• [Aim of the task] Pictures must be left out. Retype exactly the lines from the one containing "This screenshot has height=1568, width=723." through the last line of the records below.

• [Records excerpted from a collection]
******
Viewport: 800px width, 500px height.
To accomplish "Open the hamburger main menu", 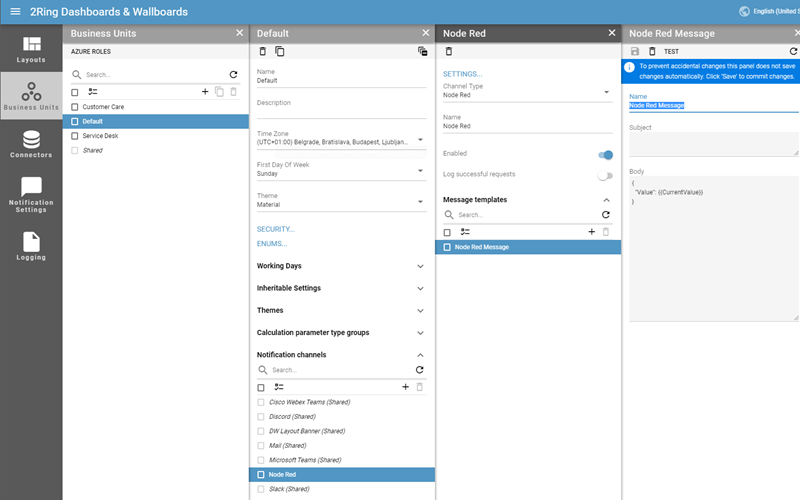I will point(15,11).
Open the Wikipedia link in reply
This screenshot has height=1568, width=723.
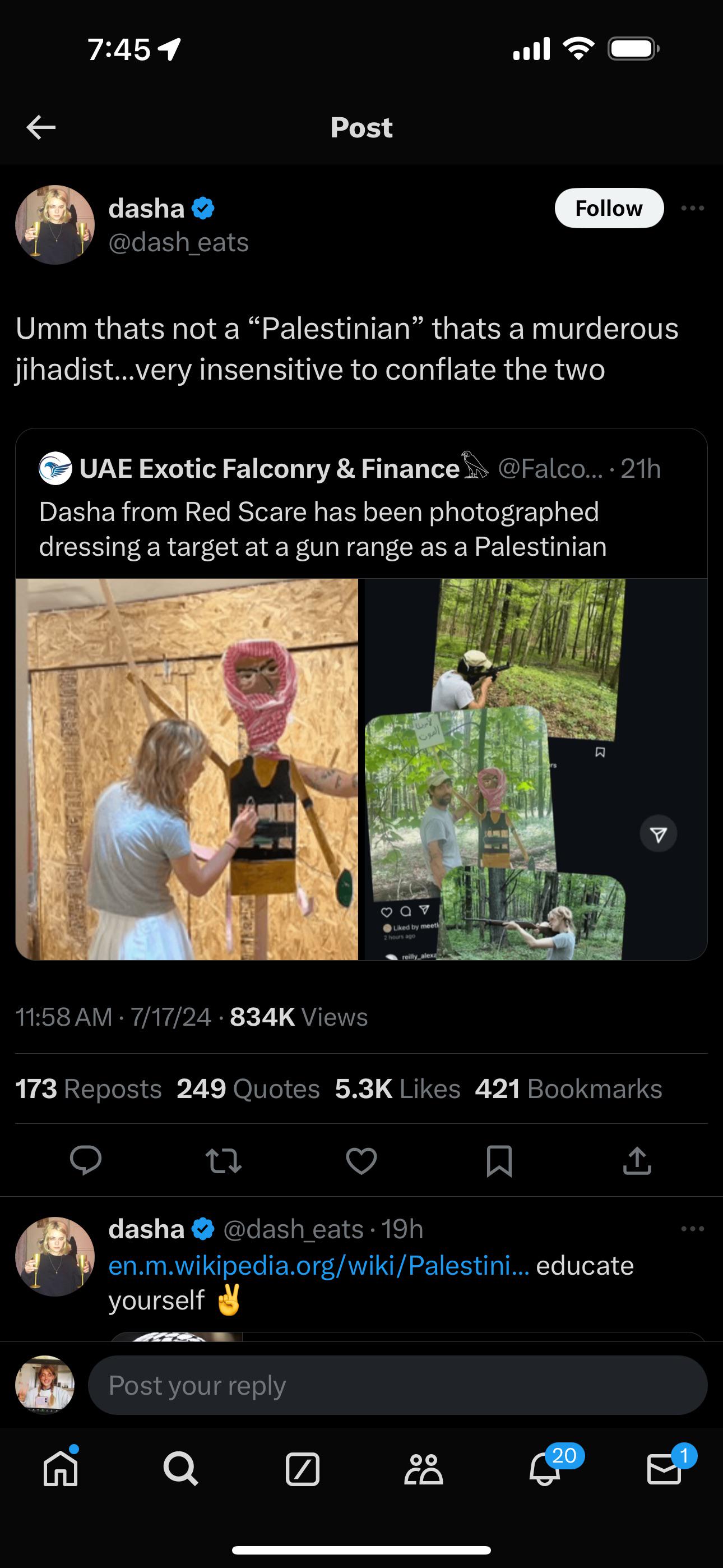(318, 1266)
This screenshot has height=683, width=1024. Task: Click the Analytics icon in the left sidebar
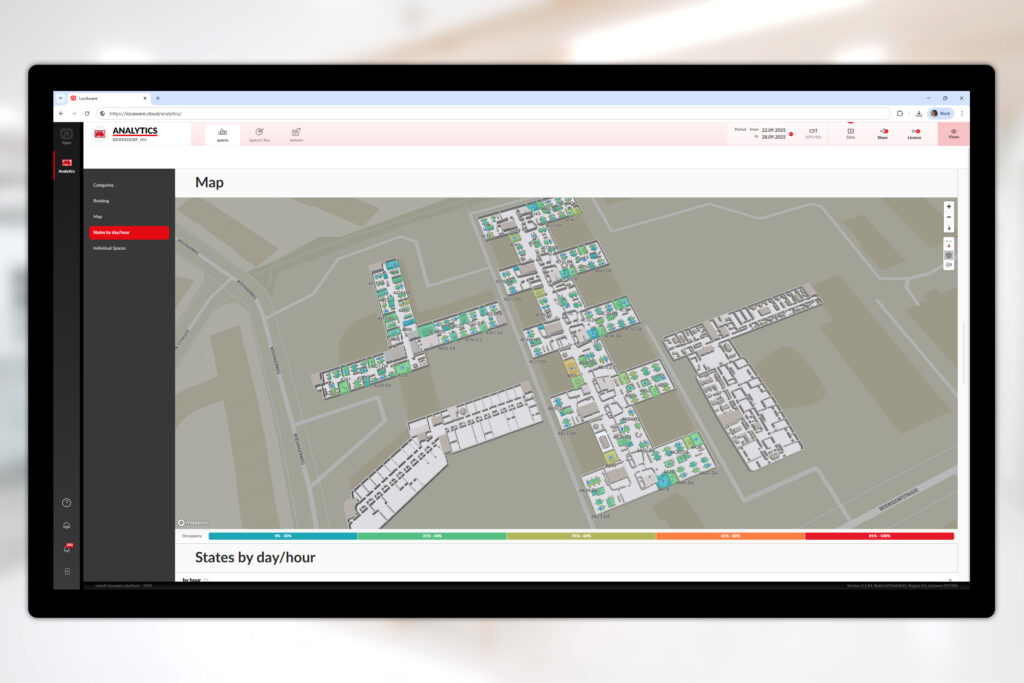[x=66, y=162]
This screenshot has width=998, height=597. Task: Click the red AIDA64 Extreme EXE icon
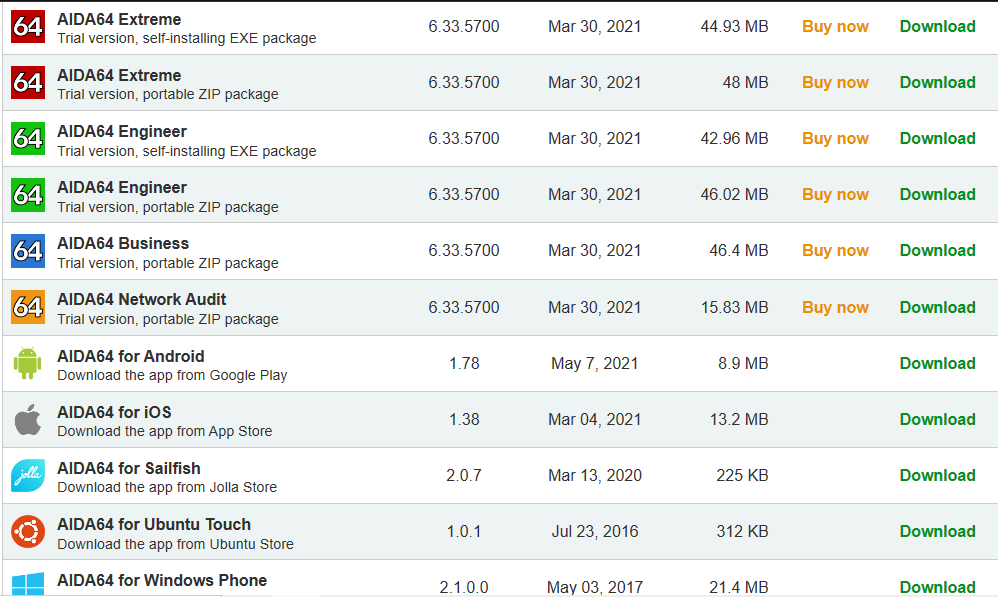pyautogui.click(x=28, y=27)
******
• [Answer box]
This screenshot has height=1568, width=723.
(318, 1266)
This screenshot has height=683, width=1024. Task: Click the Analytics icon in the left sidebar
[x=66, y=162]
This screenshot has width=998, height=597. Task: Click the red AIDA64 Extreme EXE icon
pyautogui.click(x=28, y=27)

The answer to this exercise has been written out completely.